- Opening Delimiter -

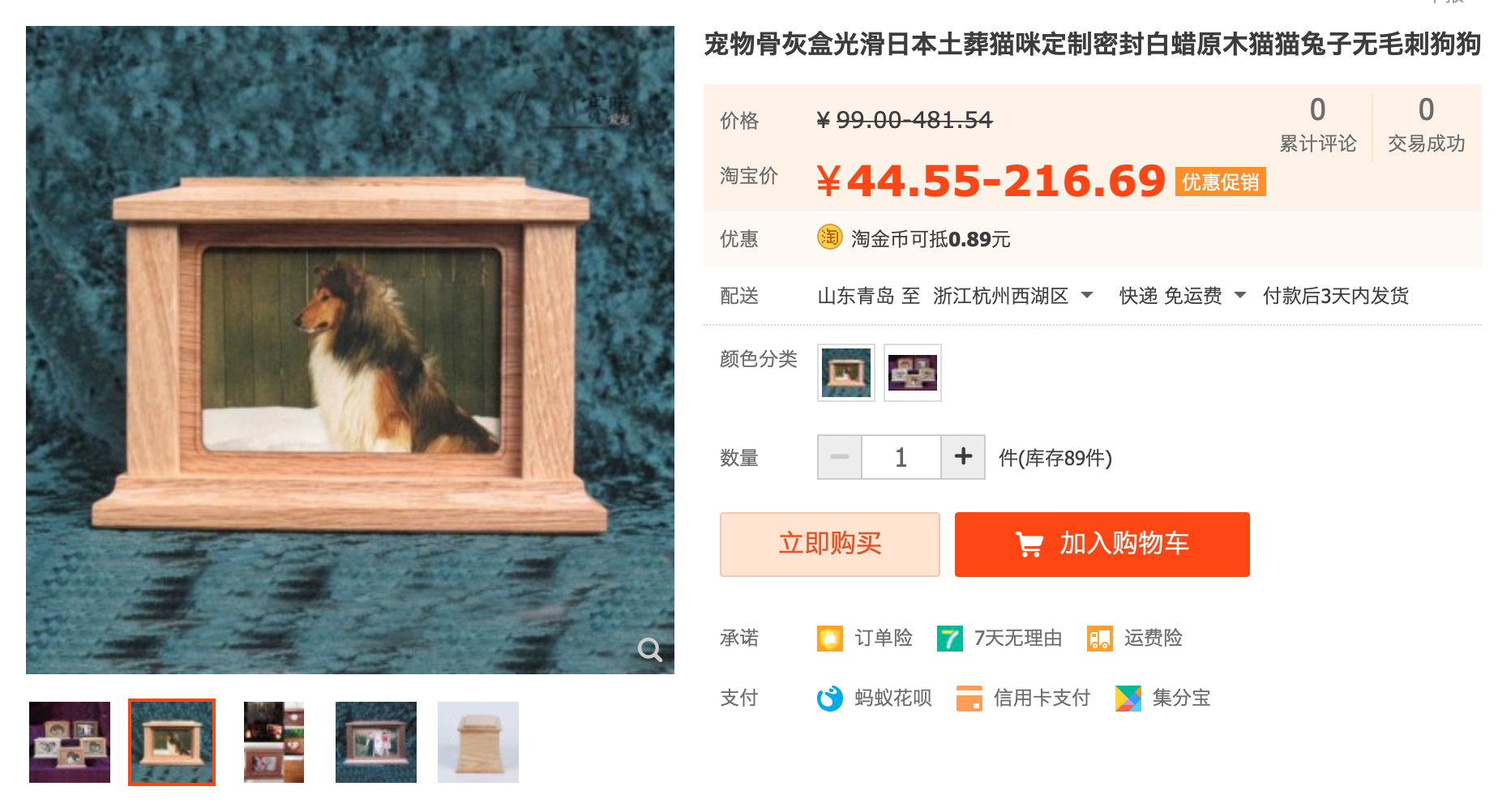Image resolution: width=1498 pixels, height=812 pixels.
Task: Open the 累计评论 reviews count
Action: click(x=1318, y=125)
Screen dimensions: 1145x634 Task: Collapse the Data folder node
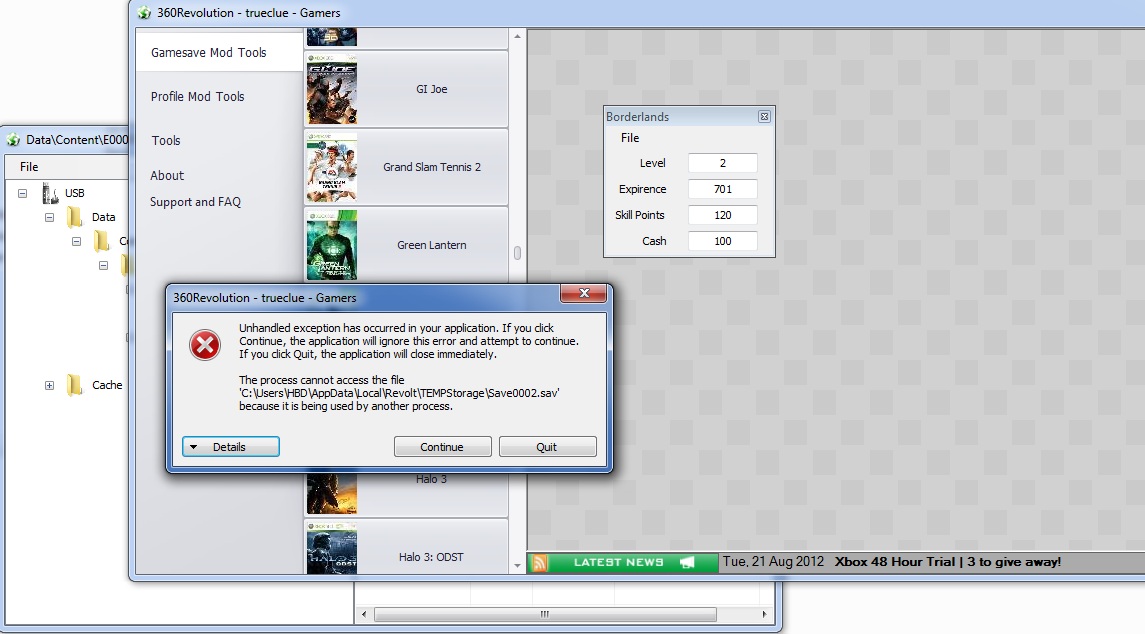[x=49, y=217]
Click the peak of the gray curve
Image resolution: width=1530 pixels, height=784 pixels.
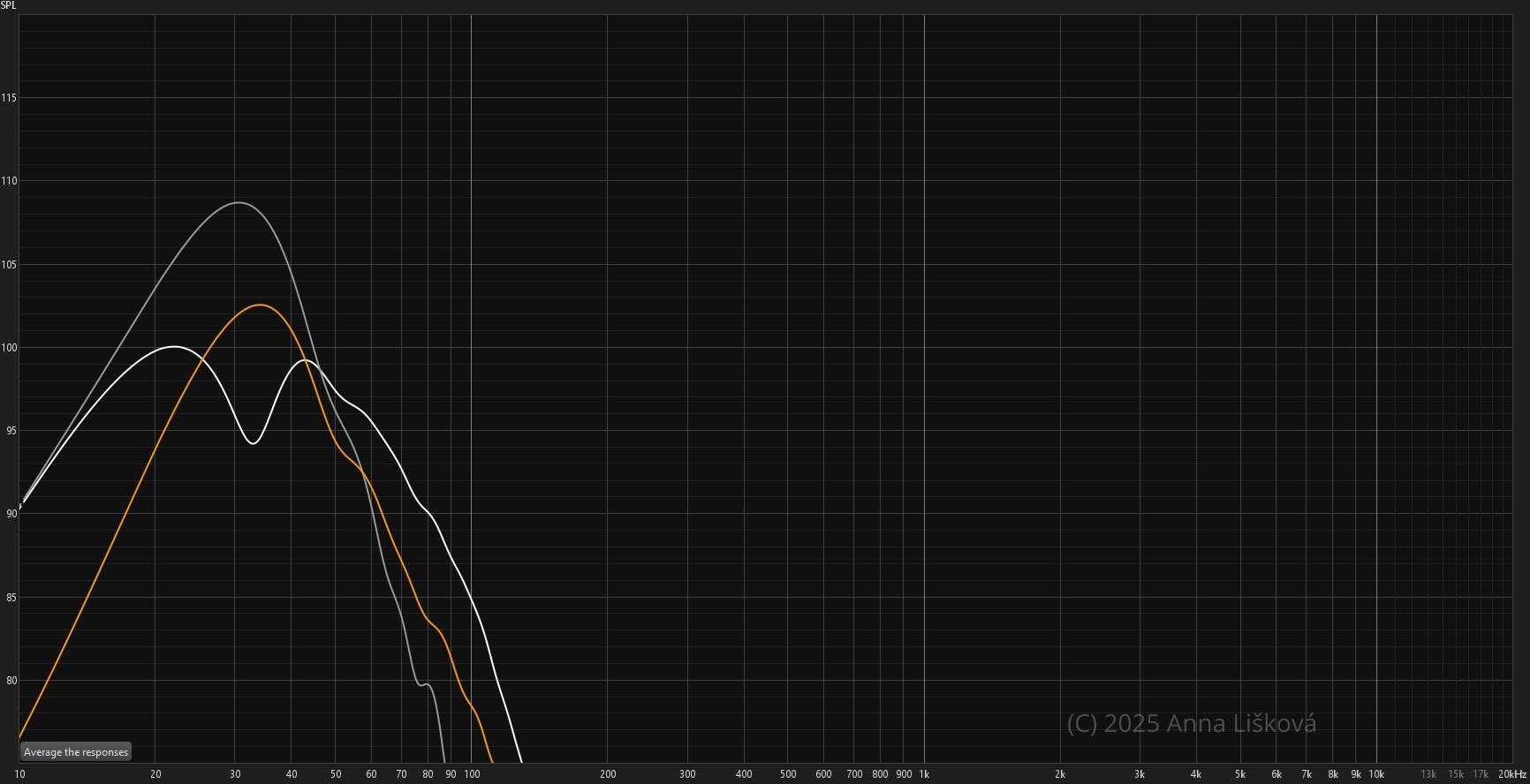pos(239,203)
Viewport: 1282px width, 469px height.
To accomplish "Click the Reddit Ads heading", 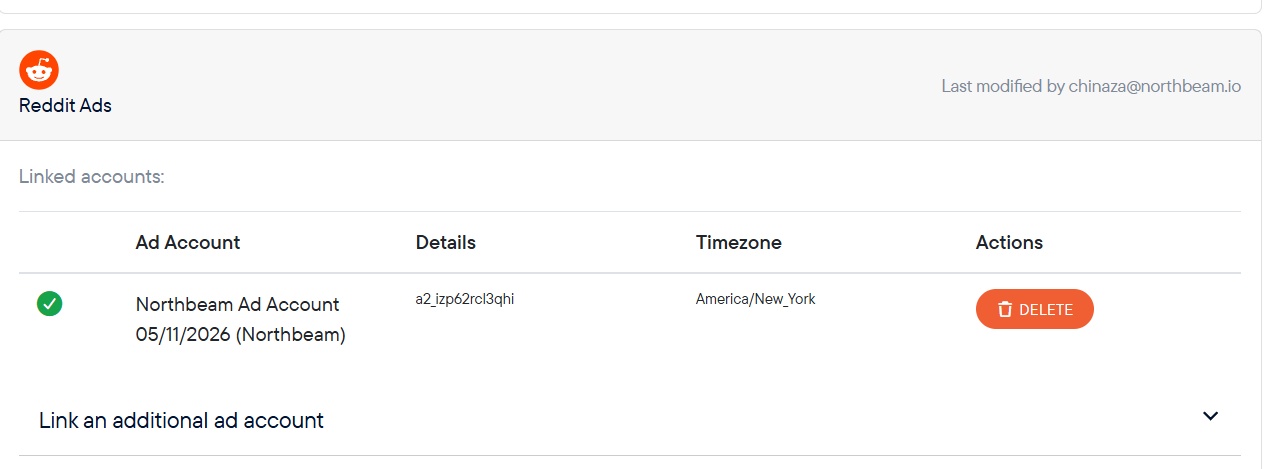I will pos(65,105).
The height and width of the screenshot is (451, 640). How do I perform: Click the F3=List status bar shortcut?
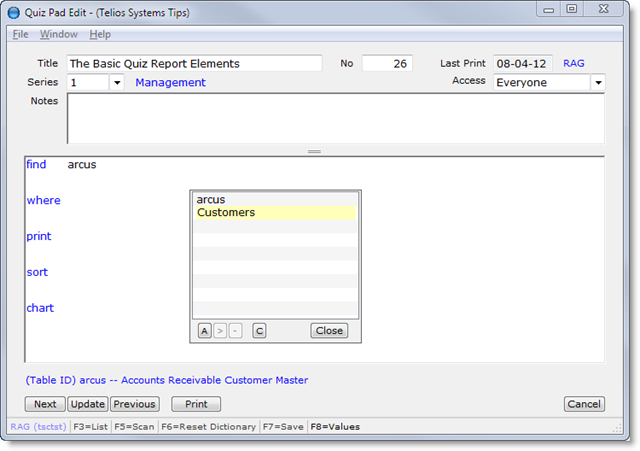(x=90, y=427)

- Closing Delimiter -

What the exercise asks
Omit the pictures and retype exactly the lines from the one containing "The height and" through the end of the entries above.

Result
The height and width of the screenshot is (451, 640). How do I perform: Click the F3=List status bar shortcut?
(x=90, y=427)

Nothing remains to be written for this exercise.